GOAL
In the M.R. James review below, condense the paragraph beginning "In the end you either adore James" into no more than three sentences, keeping its main points.

DOCUMENT TEXT

What is it about a typical M.R. James story that makes it so highly regarded for those who love a good haunting? Perhaps it’s the overall atmosphere and detail, perhaps it’s the overt culture and classiness of the narrators and protagonists. Maybe it’s the sense of Doom gradually building as events overtake any possibility of escape.
So, as M.R. James compilations go, what does this particular Penguin Classics volume have going for it? It certainly contains a few of the all-time great celebrated M.R. James stories, ‘Oh, Whistle, and I’ll Come To You, My Lad’, and ‘Casting The Runes’ amongst them. (As an aesthetic object it’s rather pleasing too, or my 2005 edition in any case: shiny and matte black, a rather pretty, and horrifying, James McBride illustration from the original edition on the cover.)
In the end you either adore James or you don’t. I enjoy many of his stories, but in the end I find something unsatisfactory about his lack of momentum, explication and resolution in almost all of them. (And also find it rather strange that effusing critics never seem to want to comment on this.) There’s just a randomness about his tales that might mirror life, but then, life is pretty unsatisfactory in itself. That’s why we read fiction! Put it this way, if M.R. James was Agatha Christie, the critics would have howled every time that insufficient clues were laid to solve the murder.
But hey. If you’re in it for the super creepy atmosphere, the nasty ghostie monsters and the chills you can give yourself reading alone in an empty house on a dark night – James is the guy for you!

RECORDED DATA
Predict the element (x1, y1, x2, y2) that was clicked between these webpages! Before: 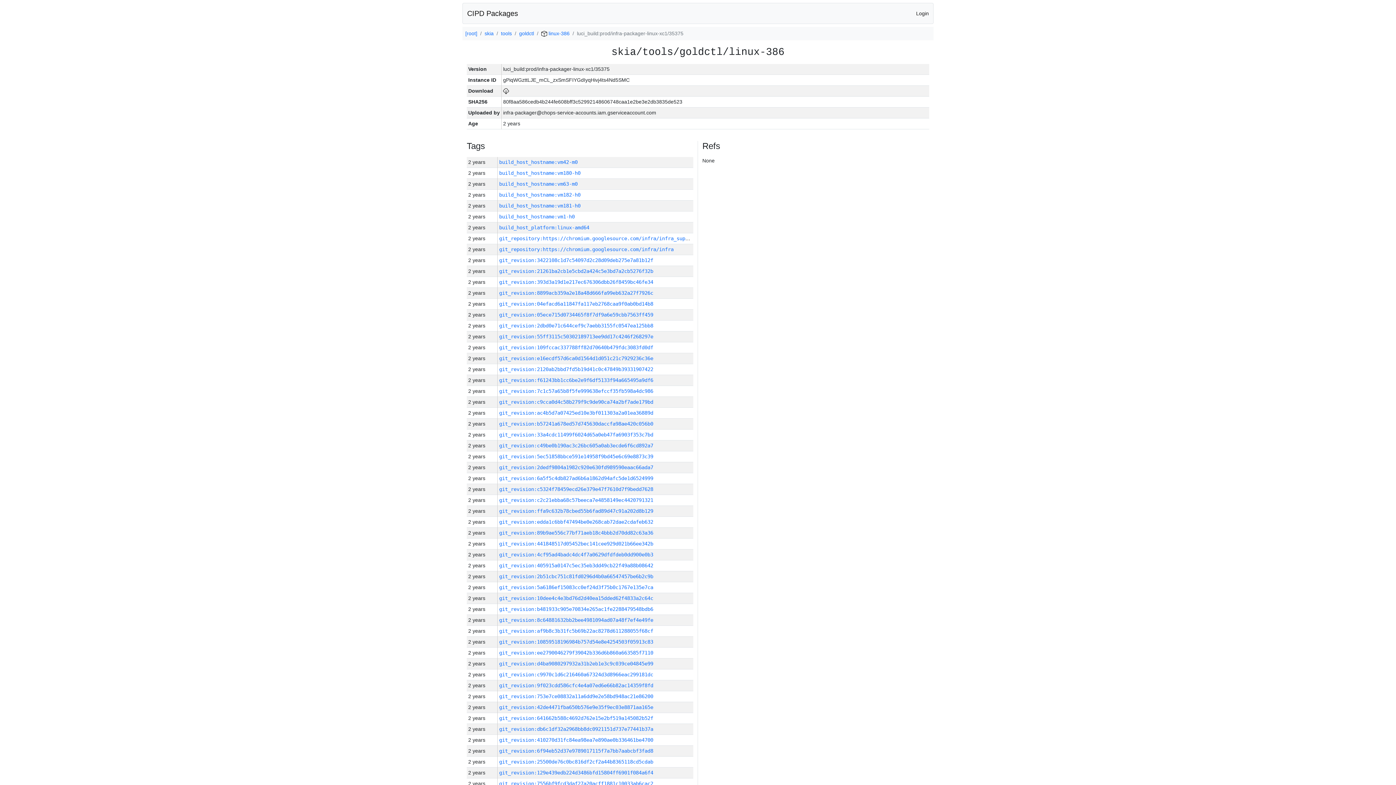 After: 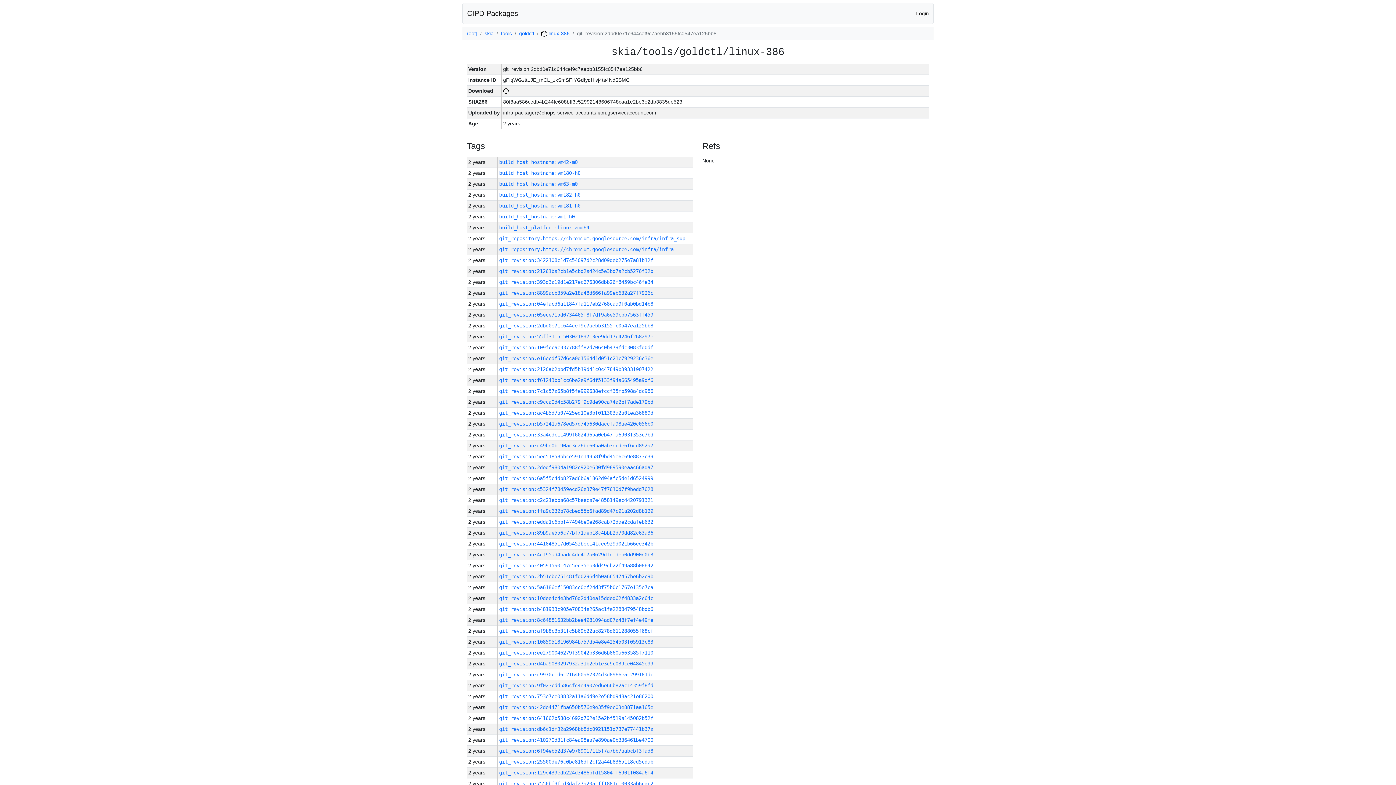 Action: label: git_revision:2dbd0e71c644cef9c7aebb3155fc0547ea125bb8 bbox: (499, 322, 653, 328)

FULL ANSWER
Readers either adore James or they don't. The reviewer enjoys many of his stories but finds nearly all of them lacking in momentum, explication and resolution, and finds it strange that admiring critics don't mention this; his tales have a randomness that may mirror life, though people read fiction because life is unsatisfactory. If James were Agatha Christie, critics would have objected every time too few clues were given to solve the murder.